Quality & Regulatory Manager (Medical Device/Equipment)

Your tasks

As the Quality and Regulatory Manageryou will be responsible for quality control, quality assurance and regulatory affairs for the U.S. business unit.

How you will impact Belimed and our clients

• Implement the worldwide Belimed Quality Policy and derive appropriate programs and systems to support strategic direction and conduct training on those systems

• Analyze quality/regulatory information for current and prospective products and presents findings to local management and global counterparts

• Manage cases in the CAPA Management System regarding documentation quality, time deadlines and efficacy of Corrective and Preventive Actions

• Support the operation of the CAPA Management System and understand the meaning of Non-Conformance handling processes such as audit findings, non-conformance, complaints, investigations, and reportable incidents

• Track quality/regulatory training of all employees via standardized document control forms (QMS document control)

• Ensure the U.S. business complies with the requirements of ISO 13485 by managing the Integrated Management System (IMS)

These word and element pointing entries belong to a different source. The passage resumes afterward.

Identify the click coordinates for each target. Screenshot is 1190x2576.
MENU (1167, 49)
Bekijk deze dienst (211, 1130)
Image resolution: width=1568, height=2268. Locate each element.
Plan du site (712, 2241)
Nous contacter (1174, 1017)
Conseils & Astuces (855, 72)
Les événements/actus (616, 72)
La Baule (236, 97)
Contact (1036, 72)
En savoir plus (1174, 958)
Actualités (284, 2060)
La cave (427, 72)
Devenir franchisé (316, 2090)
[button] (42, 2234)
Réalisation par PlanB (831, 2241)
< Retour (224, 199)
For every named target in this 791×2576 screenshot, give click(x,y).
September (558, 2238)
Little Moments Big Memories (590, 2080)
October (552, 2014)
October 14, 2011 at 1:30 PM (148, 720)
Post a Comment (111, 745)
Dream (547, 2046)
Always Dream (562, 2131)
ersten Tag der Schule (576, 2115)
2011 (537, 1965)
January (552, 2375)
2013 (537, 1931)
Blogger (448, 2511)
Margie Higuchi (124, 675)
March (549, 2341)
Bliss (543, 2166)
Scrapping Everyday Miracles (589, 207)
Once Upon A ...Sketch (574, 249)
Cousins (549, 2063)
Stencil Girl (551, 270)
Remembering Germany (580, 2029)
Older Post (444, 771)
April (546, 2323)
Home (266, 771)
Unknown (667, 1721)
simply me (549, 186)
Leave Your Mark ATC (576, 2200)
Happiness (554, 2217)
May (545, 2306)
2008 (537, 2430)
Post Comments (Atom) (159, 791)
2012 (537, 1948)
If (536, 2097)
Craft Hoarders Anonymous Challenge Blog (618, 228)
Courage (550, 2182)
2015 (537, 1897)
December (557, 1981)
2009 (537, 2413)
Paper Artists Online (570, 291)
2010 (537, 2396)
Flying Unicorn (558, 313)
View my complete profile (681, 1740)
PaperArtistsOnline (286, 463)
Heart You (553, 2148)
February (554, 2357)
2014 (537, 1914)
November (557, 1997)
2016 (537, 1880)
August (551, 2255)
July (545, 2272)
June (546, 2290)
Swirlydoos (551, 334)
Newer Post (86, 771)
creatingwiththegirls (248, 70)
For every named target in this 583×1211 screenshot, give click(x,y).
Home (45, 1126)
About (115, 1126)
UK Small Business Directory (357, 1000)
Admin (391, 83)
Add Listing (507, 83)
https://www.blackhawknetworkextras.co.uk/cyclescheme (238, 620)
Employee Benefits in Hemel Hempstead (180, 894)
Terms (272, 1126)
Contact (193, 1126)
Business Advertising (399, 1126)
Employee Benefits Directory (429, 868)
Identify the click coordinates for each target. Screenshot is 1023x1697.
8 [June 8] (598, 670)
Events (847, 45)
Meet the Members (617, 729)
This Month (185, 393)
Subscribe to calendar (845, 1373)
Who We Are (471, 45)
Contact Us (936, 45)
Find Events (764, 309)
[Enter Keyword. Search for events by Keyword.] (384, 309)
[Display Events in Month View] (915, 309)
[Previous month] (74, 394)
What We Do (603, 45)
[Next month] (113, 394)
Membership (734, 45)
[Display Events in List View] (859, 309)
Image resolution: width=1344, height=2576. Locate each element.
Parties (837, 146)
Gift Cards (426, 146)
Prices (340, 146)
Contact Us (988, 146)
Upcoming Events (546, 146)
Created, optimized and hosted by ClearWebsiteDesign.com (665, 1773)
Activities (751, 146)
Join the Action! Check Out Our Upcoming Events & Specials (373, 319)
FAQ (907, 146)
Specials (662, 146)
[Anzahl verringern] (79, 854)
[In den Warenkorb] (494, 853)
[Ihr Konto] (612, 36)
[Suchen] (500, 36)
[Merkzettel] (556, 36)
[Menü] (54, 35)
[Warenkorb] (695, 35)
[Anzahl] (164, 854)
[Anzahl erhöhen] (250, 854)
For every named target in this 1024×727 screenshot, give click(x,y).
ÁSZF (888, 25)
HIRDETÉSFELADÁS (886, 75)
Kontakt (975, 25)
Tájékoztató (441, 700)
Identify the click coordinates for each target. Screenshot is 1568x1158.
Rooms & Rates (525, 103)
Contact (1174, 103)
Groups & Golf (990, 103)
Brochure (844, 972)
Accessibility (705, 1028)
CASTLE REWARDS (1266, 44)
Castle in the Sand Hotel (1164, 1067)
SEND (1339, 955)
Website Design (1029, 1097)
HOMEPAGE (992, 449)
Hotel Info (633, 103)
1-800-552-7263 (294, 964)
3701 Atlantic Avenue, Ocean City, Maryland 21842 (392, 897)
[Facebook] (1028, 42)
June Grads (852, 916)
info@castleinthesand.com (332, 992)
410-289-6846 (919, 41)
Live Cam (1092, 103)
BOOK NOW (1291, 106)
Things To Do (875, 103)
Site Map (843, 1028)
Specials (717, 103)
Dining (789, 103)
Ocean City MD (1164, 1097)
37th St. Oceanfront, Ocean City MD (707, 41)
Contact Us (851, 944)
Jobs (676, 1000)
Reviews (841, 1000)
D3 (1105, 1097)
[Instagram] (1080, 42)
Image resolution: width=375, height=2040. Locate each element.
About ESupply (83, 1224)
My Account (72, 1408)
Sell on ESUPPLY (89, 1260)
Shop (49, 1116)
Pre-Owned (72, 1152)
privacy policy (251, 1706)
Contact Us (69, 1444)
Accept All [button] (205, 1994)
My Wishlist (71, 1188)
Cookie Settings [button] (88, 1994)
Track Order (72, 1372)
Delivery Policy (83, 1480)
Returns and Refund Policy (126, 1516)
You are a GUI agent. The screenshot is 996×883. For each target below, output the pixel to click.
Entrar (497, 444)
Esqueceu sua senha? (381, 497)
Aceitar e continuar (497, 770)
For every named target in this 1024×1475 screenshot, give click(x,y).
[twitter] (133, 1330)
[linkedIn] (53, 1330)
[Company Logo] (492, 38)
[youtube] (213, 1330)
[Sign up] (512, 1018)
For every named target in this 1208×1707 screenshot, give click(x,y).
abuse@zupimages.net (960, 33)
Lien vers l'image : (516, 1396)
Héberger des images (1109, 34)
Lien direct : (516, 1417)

• Partner with management to formulate and establish business improvement activities/goals that are accomplished within prescribed time frame and cost parameters

• Conduct supplier and internal audits

• Act as U.S. representative during on-site FDA inspections

• Act as the regulatory contact person for U.S. product and material related requirements

• Act as U.S. representative for FDA registration of the organization (importer role)

• Review technical publications, articles, and abstracts to stay abreast of technical developments in industry

• Analyze, evaluate and present (monthly/quarterly/annually) reported and responsible Quality Issues status and history

• Attend and actively participate in quality/regulatory professional associations

• Update and improve business processes

• Drive a continuous improvement culture within the US organization to include:

• Lead cross-functional Continuous Improvement events using DMAIC model

• Lead and train value stream mapping exercises to define processes

• Work with the site to implement or streamline/improve use of LEAN tools, 5S, Six SIGMA, etc

• Support process owners in making recommendations for updating/improving the Integrated Management System (IMS)

• Act as key user for SAP Enable Now (SEN)

• Act as Business Analyst for Belimed US Quality & Regulatory

What you need to succeed

• Bachelor’s degree in an Engineering related field or business administration

• Minimum four years working with regulators in the medical industry

• Minimum eight years of process management experience including training, development and coaching

• Minimum six years of experience with the use and implementation of Quality Management Systems

• ISO 13485 Quality System experience

• FDA QSR regulations experience (21CFR820 etc.)

• Public speaking and/or presentation experience

• Excellent verbal and written skills in the English language

• Experience in MS Office Suite

• Ability to travel to the Charleston HQ on a quarterly basis

• Able to obtain a valid passport for occasional international travel

APPLY ONLINE NOW (http://recruitingapp-2806.umantis.com/Vacancies/5751/Application/CheckLogin/2)

As a full-time team member, you will be eligible for our excellent benefits package to include medical, dental, vision, life and disability insurances, 401(k) with a company match, multiple paid time off programs, flexible work from home options and more!

Belimed, Inc. provides equal employment opportunities to all employees and applicants for employment and prohibits discrimination and harassment of any type without regard to race, color, religion, sex (including pregnancy, gender identity or expression, and sexual orientation), parental status, national origin, age, disability, genetic information (including family medical history), political affiliation, military service, or other non-merit based factors. This policy applies to all terms and conditions of employment, including recruiting, hiring, placement, promotion, termination, layoff, recall, transfer, leaves of absence, compensation and training. EOE

Resume submittals from individual recruiters or third party recruiting agencies are not approved for this opportunity at this time.